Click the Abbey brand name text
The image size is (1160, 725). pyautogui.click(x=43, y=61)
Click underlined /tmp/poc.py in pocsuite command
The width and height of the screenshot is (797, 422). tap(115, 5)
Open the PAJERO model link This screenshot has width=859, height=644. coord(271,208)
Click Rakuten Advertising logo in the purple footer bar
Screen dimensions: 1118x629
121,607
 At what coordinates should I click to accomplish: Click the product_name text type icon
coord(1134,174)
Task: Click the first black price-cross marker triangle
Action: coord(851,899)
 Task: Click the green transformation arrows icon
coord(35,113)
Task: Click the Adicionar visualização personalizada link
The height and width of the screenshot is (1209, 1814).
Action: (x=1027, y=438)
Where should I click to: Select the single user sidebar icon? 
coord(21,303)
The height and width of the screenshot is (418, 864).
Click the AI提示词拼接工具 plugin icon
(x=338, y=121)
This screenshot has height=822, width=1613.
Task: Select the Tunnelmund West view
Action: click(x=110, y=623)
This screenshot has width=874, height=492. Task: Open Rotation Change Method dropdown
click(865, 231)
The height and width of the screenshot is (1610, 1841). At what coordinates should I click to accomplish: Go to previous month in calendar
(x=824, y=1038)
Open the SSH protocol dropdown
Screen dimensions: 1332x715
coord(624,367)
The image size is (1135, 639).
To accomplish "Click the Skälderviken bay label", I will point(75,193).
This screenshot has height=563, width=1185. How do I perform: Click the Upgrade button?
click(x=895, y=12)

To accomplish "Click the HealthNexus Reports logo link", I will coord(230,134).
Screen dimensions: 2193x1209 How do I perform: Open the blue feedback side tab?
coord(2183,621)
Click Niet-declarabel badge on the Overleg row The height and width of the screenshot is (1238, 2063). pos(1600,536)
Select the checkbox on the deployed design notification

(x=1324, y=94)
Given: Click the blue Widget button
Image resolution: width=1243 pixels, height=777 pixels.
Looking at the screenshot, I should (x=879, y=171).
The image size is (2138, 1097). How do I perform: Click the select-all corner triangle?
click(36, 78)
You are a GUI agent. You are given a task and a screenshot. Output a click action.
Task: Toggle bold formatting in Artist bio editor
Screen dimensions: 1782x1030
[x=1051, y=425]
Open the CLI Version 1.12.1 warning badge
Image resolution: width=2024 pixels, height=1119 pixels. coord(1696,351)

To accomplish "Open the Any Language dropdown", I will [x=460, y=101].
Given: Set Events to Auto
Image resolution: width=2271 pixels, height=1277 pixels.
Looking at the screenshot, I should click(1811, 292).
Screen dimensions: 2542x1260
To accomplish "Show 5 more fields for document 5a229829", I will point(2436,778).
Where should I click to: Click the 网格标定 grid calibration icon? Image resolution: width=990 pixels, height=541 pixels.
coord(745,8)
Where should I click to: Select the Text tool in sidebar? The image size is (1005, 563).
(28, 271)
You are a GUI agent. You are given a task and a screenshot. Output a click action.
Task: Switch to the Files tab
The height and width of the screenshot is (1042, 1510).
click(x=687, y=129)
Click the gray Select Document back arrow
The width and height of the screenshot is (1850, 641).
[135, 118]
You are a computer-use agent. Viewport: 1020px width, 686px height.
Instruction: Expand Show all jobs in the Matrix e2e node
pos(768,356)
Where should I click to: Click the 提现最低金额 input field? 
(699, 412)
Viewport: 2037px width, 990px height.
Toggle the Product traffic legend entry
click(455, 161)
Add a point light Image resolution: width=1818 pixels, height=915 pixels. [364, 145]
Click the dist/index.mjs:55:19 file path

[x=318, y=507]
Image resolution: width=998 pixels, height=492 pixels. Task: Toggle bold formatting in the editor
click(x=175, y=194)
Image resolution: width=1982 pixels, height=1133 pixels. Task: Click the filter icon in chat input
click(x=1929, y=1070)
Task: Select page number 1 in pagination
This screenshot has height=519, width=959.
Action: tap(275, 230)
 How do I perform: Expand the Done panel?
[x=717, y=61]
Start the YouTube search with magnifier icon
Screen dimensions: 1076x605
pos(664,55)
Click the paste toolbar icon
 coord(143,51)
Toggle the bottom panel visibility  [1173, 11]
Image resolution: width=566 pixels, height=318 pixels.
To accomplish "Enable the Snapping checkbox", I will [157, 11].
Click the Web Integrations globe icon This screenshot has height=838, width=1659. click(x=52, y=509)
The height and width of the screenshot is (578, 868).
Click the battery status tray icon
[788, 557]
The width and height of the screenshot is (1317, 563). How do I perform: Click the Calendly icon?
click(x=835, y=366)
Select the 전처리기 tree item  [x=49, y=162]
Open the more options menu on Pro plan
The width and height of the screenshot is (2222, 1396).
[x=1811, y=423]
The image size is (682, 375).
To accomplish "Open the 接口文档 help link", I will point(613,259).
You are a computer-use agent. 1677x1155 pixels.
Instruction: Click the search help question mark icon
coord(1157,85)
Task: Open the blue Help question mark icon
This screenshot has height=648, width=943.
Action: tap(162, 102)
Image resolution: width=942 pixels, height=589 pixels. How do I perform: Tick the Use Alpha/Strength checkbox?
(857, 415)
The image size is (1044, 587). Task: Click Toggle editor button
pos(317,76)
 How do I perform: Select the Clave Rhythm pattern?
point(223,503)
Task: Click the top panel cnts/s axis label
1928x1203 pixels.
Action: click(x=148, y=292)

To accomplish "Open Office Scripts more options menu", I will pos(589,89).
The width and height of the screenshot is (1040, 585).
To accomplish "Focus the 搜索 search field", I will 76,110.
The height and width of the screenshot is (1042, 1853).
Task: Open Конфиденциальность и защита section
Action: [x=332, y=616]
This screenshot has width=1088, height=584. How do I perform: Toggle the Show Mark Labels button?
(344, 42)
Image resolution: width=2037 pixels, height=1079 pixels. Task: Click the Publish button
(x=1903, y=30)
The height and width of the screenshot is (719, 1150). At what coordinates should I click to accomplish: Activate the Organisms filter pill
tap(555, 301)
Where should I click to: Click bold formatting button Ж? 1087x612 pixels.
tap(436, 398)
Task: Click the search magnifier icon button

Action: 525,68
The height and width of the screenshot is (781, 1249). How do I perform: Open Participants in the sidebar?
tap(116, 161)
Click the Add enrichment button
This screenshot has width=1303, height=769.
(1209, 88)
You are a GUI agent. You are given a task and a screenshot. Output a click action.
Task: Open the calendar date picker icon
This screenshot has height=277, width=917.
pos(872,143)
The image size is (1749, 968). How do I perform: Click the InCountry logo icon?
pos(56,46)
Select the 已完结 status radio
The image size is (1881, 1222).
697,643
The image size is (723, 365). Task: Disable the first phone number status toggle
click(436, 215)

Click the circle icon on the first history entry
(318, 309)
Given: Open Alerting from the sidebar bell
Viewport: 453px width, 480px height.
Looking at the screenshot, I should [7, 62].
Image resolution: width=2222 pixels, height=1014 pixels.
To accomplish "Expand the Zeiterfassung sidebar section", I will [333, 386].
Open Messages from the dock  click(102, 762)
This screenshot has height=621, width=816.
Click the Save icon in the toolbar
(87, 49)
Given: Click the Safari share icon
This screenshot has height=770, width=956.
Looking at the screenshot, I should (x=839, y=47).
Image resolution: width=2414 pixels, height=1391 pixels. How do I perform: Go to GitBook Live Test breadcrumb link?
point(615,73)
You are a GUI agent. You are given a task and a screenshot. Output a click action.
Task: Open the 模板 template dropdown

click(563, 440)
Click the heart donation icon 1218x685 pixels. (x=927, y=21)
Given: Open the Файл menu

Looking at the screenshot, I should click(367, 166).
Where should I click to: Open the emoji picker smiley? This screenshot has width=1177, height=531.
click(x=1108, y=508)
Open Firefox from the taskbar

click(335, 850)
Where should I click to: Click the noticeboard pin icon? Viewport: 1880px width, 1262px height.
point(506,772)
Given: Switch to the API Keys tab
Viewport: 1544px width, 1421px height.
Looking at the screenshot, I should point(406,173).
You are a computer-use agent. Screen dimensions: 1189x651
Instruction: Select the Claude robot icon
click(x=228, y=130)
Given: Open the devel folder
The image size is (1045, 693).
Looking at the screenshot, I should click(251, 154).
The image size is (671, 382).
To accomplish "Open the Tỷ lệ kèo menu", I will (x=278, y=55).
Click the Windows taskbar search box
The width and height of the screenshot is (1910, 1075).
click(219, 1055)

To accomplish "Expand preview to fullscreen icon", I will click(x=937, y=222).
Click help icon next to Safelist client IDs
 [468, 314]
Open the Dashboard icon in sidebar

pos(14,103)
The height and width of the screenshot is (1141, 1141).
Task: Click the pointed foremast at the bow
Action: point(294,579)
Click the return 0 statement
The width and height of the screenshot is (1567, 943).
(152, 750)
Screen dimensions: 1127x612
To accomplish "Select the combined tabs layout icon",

### Task
Each line above that contains the word "Switch" must be copied.

### Answer below
Task: Switch to the Files tab
Given: Switch to the API Keys tab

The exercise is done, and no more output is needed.